▶ WHAT IS EXPECTED
Go to the line with "0086-15239546948 (79, 2074)" in the entries below and write out every line from there through the line with "Ons landgoed", exactly and without pictures.

--- START ---

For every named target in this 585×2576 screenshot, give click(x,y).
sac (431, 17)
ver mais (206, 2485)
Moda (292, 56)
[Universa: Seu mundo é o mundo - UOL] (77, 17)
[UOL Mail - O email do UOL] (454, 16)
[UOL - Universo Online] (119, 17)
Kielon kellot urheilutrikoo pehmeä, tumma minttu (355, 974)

--- END ---
--- START ---

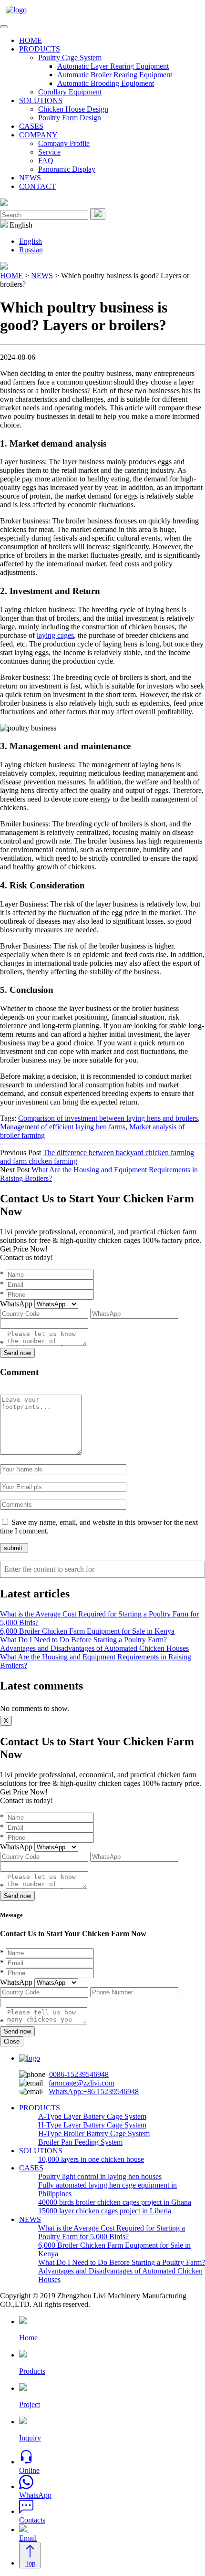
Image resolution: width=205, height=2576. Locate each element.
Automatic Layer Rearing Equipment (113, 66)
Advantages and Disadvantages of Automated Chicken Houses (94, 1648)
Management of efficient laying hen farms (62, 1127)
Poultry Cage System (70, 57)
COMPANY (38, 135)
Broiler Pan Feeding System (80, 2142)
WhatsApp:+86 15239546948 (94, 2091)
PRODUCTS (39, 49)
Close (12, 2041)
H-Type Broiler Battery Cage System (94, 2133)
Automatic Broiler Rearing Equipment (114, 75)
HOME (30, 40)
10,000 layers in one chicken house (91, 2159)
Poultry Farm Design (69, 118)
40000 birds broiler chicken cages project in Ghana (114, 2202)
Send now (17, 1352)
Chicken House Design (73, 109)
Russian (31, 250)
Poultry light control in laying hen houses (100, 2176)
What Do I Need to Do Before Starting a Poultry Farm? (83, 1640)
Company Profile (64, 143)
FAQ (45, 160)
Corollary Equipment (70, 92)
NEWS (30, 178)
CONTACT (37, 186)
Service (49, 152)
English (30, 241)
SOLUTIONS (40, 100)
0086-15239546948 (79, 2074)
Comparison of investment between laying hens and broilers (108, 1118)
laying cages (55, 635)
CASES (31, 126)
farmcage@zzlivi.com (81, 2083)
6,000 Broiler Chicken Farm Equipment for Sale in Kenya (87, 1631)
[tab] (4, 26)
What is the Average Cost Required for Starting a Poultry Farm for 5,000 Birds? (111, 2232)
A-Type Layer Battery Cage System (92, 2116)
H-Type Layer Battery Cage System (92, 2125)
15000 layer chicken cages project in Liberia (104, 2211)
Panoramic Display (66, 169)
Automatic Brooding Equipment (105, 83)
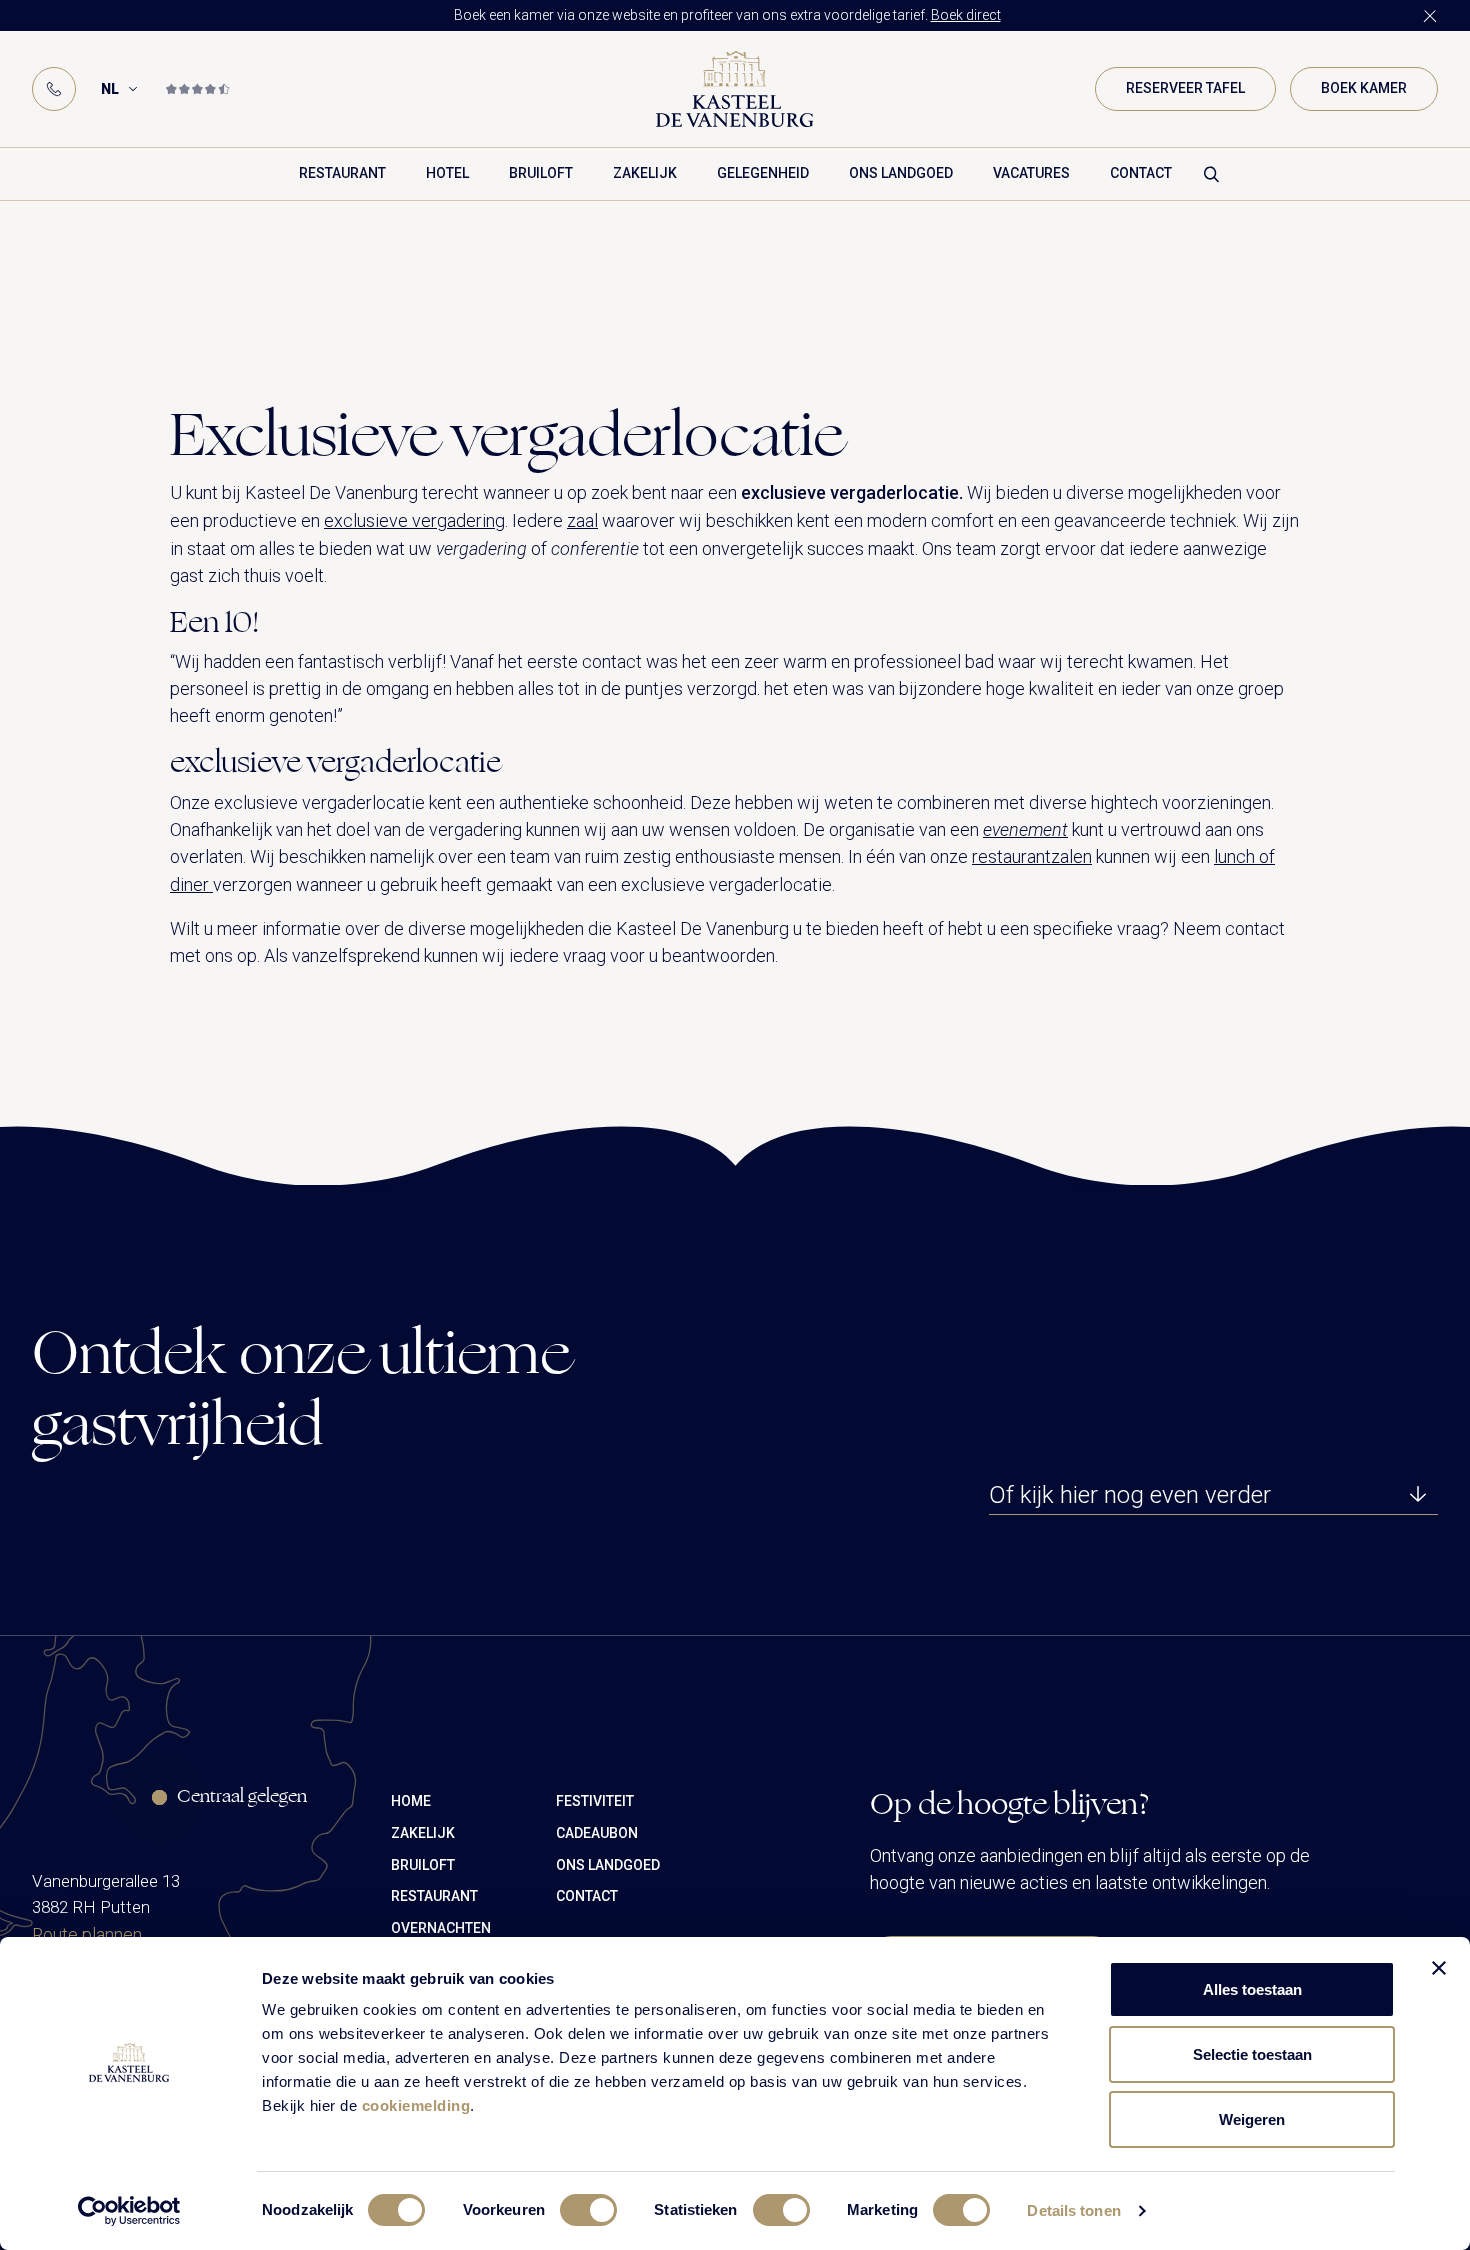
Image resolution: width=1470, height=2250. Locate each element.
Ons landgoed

--- END ---

▶ RESULT OF THE TASK
0086-15239546948 (79, 2074)
Comparison of investment between laying hens and broilers (108, 1118)
laying cages (55, 635)
CASES (31, 126)
farmcage@zzlivi.com (81, 2083)
6,000 Broiler Chicken Farm Equipment for Sale in Kenya (87, 1631)
[tab] (4, 26)
What is the Average Cost Required for Starting a Poultry Farm for 5,000 Birds? (111, 2232)
A-Type Layer Battery Cage System (92, 2116)
H-Type Layer Battery Cage System (92, 2125)
15000 layer chicken cages project in Liberia (104, 2211)
Panoramic Display (66, 169)
Automatic Brooding Equipment (105, 83)
Image resolution: width=1470, height=2250. Locate each element.
Ons landgoed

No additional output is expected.